Economic growth has lifted almost a billion people around the world out of extreme poverty over the last decade, although within limits. This was more pronounced in India than elsewhere.

A comparison between India and China, two of Asia's largest economies, shows that while poverty rates have dropped dramatically at the start of the century, in India the number of people living on less than $2 a day continued to remain in the low-income bracket.

Despite the rhetoric about rising middle class and rising income levels in emerging economies, India has failed to usher low-income people into the middle-class the way China did, a new study has found.

The poverty rate in India fell to 20 per cent in 2011 from 35 per cent a decade ago, according to a Pew Research Center study published earlier this week. That is 133 million Indians leaving poverty over 10 years, the second-largest drop globally after China.

Against this, China had only 12 per cent of the population living below poverty line in 2011, compared with 41 per cent at the start of the decade.

In India, the drop in the poverty rate resulted in an increase of 273 million in the low-income population, ie, the number of people with daily income of $2 to $10 rising to 77 per cent in 2011 from 63 per cent in 2001. That means those who left poverty in India didn't go very far.

India's middle class barely expanded during the decade, increasing from 1 per cent of the population in 2001 to 3 per cent in 2011, an increase the study called ''small by any measure.''

In absolute terms, the number of middle-income people grew only by 17 million.

''From these trends, the middle-income threshold appears more like a barrier as only a small share in India stepped across the line,'' the Pew Research center said. ''It is clear from these estimates that India did not keep pace with China in creating a middle class in this century.''

Developing a vast middle class is key to sustaining growth in emerging economies, whose comparative advantage in offering advanced markets products at a fraction of the cost is waning with new technologies.

A large middle class allows for healthy changes in a country's economy, including the ability to increase the share of consumption in the economy, which is considered to be the most stable component of gross domestic product. After succeeding in making China a manufacturing hub, its leadership has recently stressed the importance of expanding consumption to lower the risks of an export-oriented economy.

Despite the breakneck economic growth in India, 97 per cent of the population is poor or low income. In China, despite the more successful policies, the share is still 78 per cent, the study says.

The median daily per capita income in India increased relatively slowly, rising from $2.39 in 2001 to $2.96 in 2011, a gain of only 24 per cent, compared with 126 per cent in China over the same period.

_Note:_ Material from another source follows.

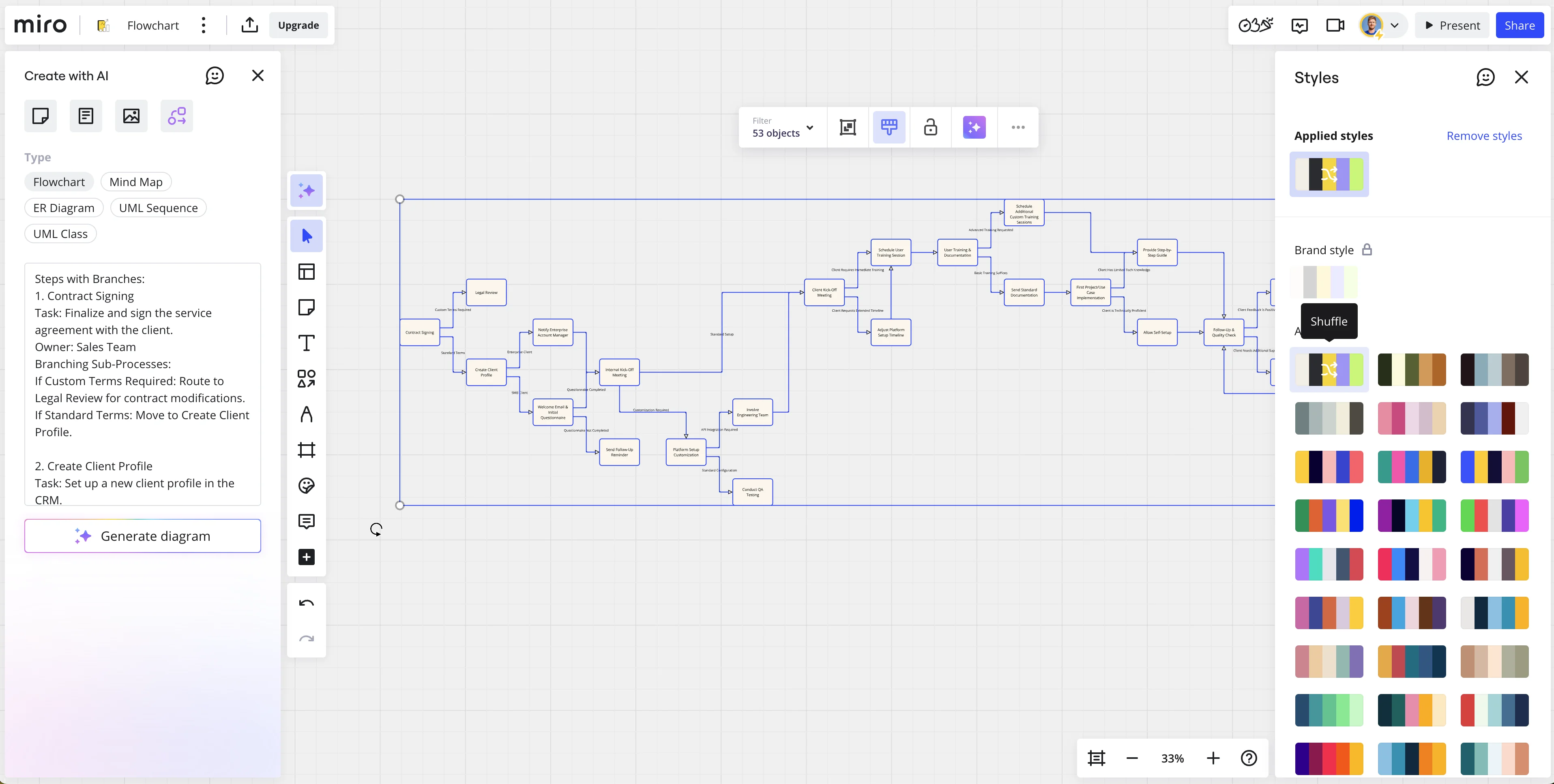Toggle the lock on selected objects
The image size is (1554, 784).
tap(930, 127)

The study attributes the difference between India and China to the timing of economic reforms, which began in 1978 in China and in 1991 in India. The relative depth of the reforms and differences in investment - both domestic and foreign - are probably among other factors leading to divergent trajectories from 2001 to 2011.

Across the world also while poverty has declined, it has not helped the poor to mature into middle class.

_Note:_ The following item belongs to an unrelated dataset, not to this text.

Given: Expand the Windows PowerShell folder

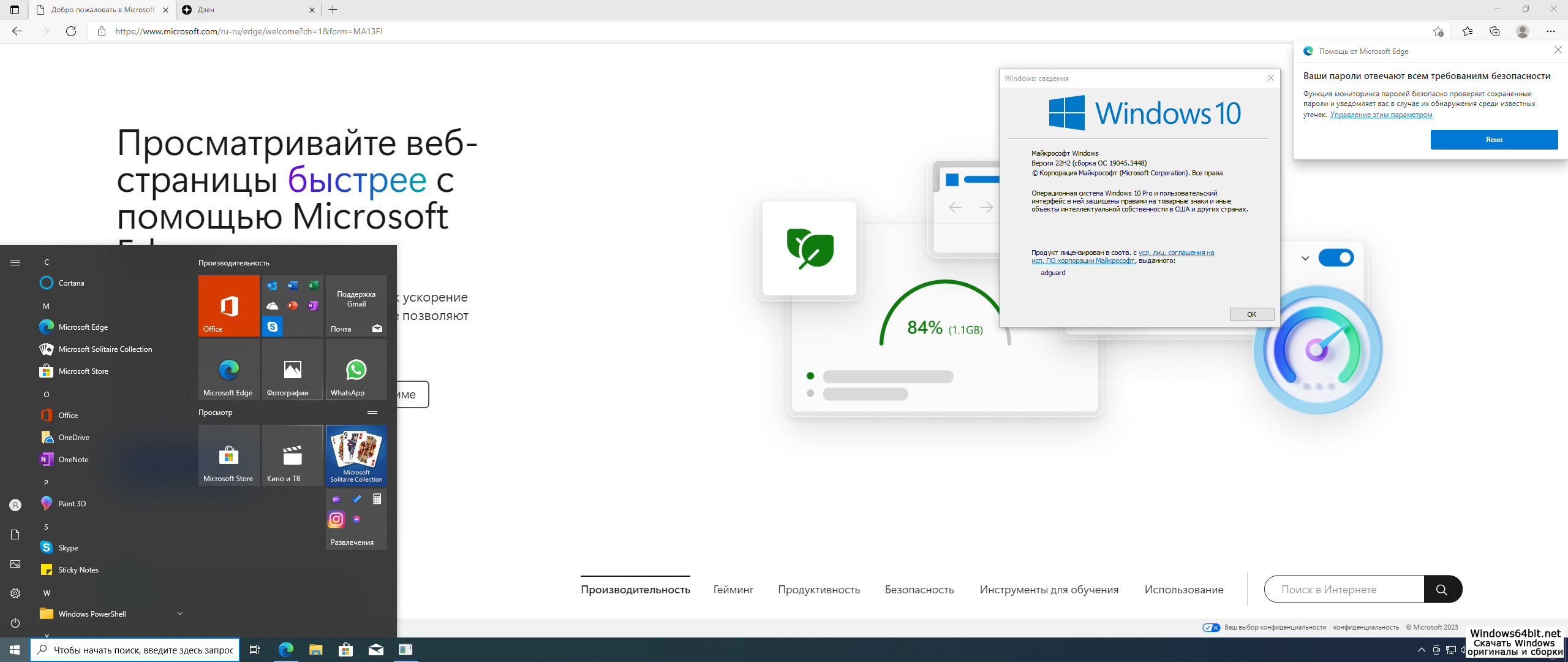Looking at the screenshot, I should (x=180, y=614).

Data analysed by the Pew Research Center concluded that more than half the world's population remains ''low-income,'' while another 15 per cent are still what a report issued by the center on Wednesday called ''poor.''

The share of the global poor, defined as those who lived on $2 a day or less, fell from 29 per cent in 2001.

Most of the people in that category, though, took ''only a moderate step up the income ladder,'' the report concluded: 56 per cent were ''low-income,'' in 2011, living on $2 to $10 a day.